Released just over a month ago, iSamurai has players literally swinging their phones about like swords. Presented in an anime style, the game makes use of the iPhone’s accelerometer to recognize certain motions. Players can swing left, right, overhead, and thrust the phone into various attacks, and conversely block them in similar fashions (the video below demonstrates it best). When playing alone, the game calls out its attacks and you are required to respond quickly in order to block the incoming strike while trying to find an opening for your own offensive.
It sounds all well and good, but the real fun comes with the multiplayer interaction. Players can actually connect with other phones and fight together in a relatively intuitive manner. Of course, the key difference is that rather than listening for called out strikes, you actually have to watch what your opponent does and respond accordingly.

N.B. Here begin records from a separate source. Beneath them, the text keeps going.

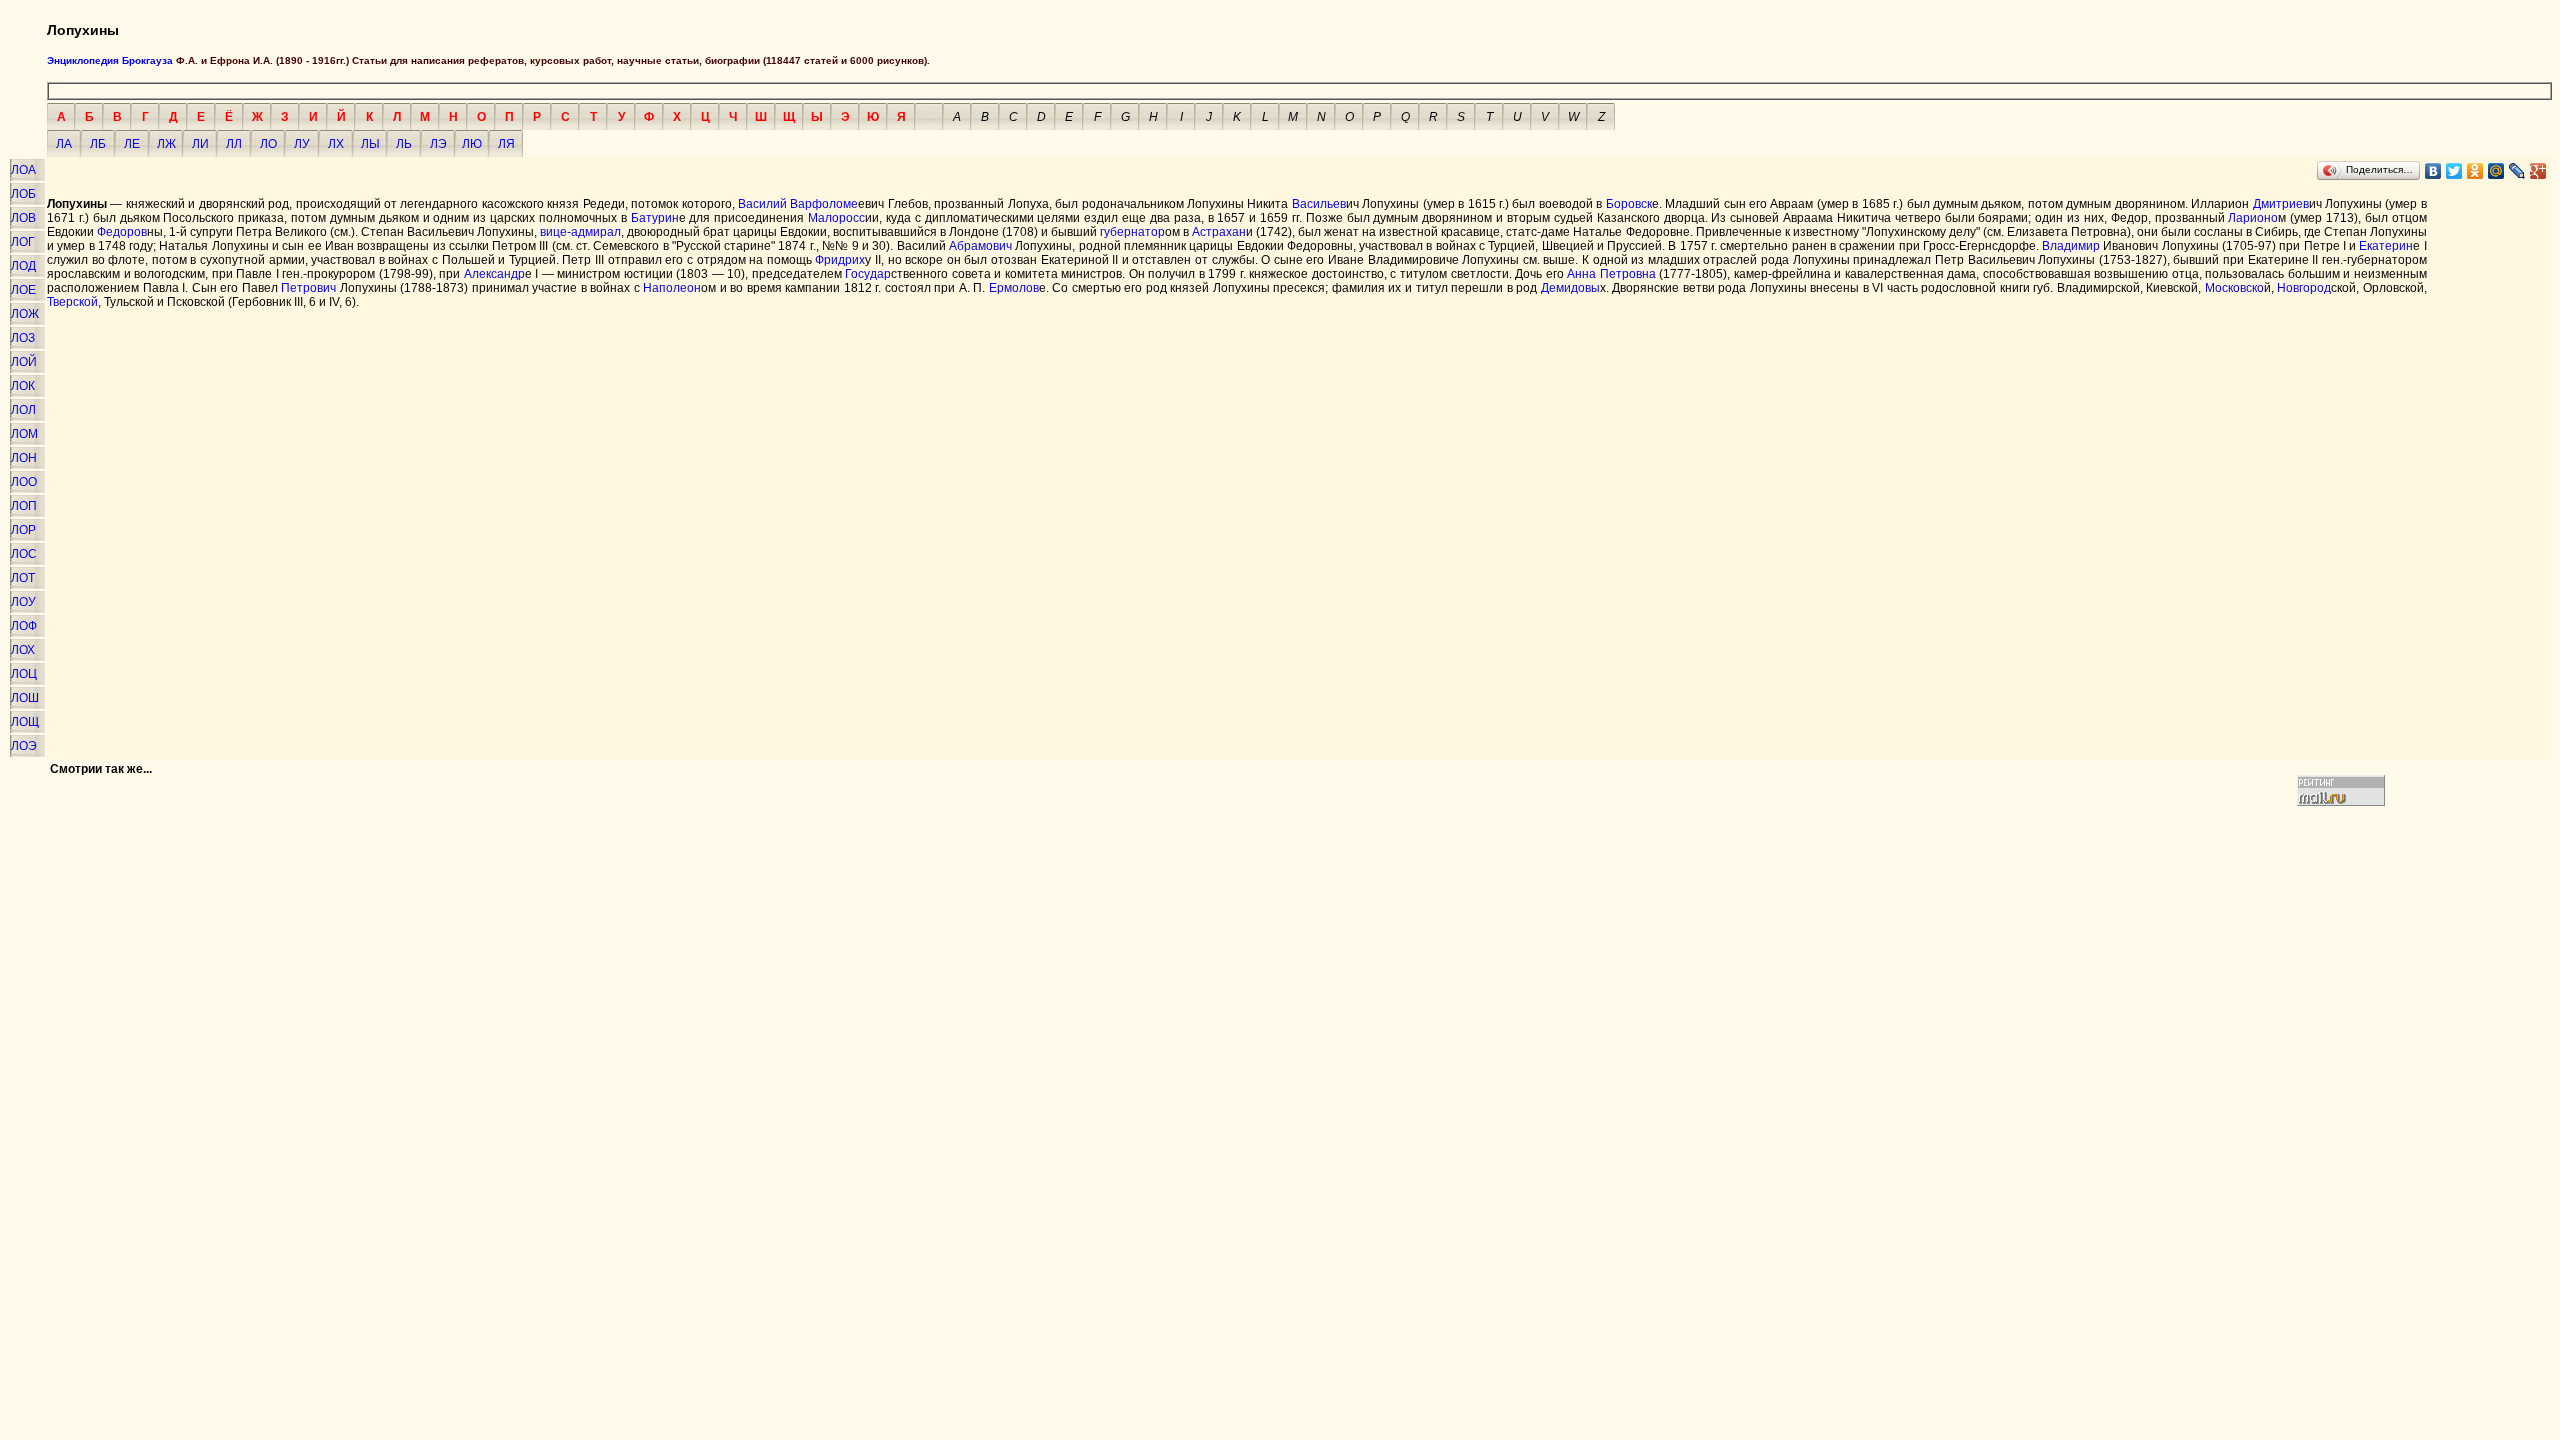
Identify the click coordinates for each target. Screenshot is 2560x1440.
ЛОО (24, 482)
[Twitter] (2454, 171)
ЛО (268, 144)
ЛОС (24, 554)
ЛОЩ (25, 722)
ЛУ (302, 144)
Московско (2234, 288)
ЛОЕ (23, 290)
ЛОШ (25, 698)
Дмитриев (2281, 204)
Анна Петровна (1611, 274)
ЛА (64, 144)
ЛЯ (506, 144)
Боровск (1629, 204)
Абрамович (980, 246)
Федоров (122, 232)
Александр (494, 274)
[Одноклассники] (2475, 171)
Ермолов (1014, 288)
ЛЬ (404, 144)
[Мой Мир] (2496, 171)
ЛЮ (472, 144)
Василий (762, 204)
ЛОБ (23, 194)
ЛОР (23, 530)
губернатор (1132, 232)
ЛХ (336, 144)
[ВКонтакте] (2433, 171)
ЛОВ (23, 218)
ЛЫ (370, 144)
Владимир (2071, 246)
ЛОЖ (25, 314)
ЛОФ (24, 626)
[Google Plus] (2538, 171)
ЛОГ (23, 242)
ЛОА (23, 170)
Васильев (1319, 204)
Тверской (72, 302)
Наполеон (672, 288)
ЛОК (23, 386)
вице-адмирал (580, 232)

If they do a “left strike,” for example, you will need to perform a “left block” within a relatively short amount of time to defend yourself. If successful, the iPhone will play the sound of a sword clang and if unsuccessful a sort of hit grunt. The game, or duel, rather, will go back and forth like this until there is a winner.
The only real complaint that can be had with the game is that it can easily devolve into a contest of who can swing the iPhone faster without dropping it, but it is an interesting idea for sure. For a current price of $0.99, it is certainly a fun little app to mess around with. Other than that, it the only concern is actually holding on to the phone itself. Suffice to say, it might be wise for Apple to start including wrist straps for their iPhones in the near future (if they are not all ready doing so), because games like this will certainly lead to some serious replacement costs for those that really get into it.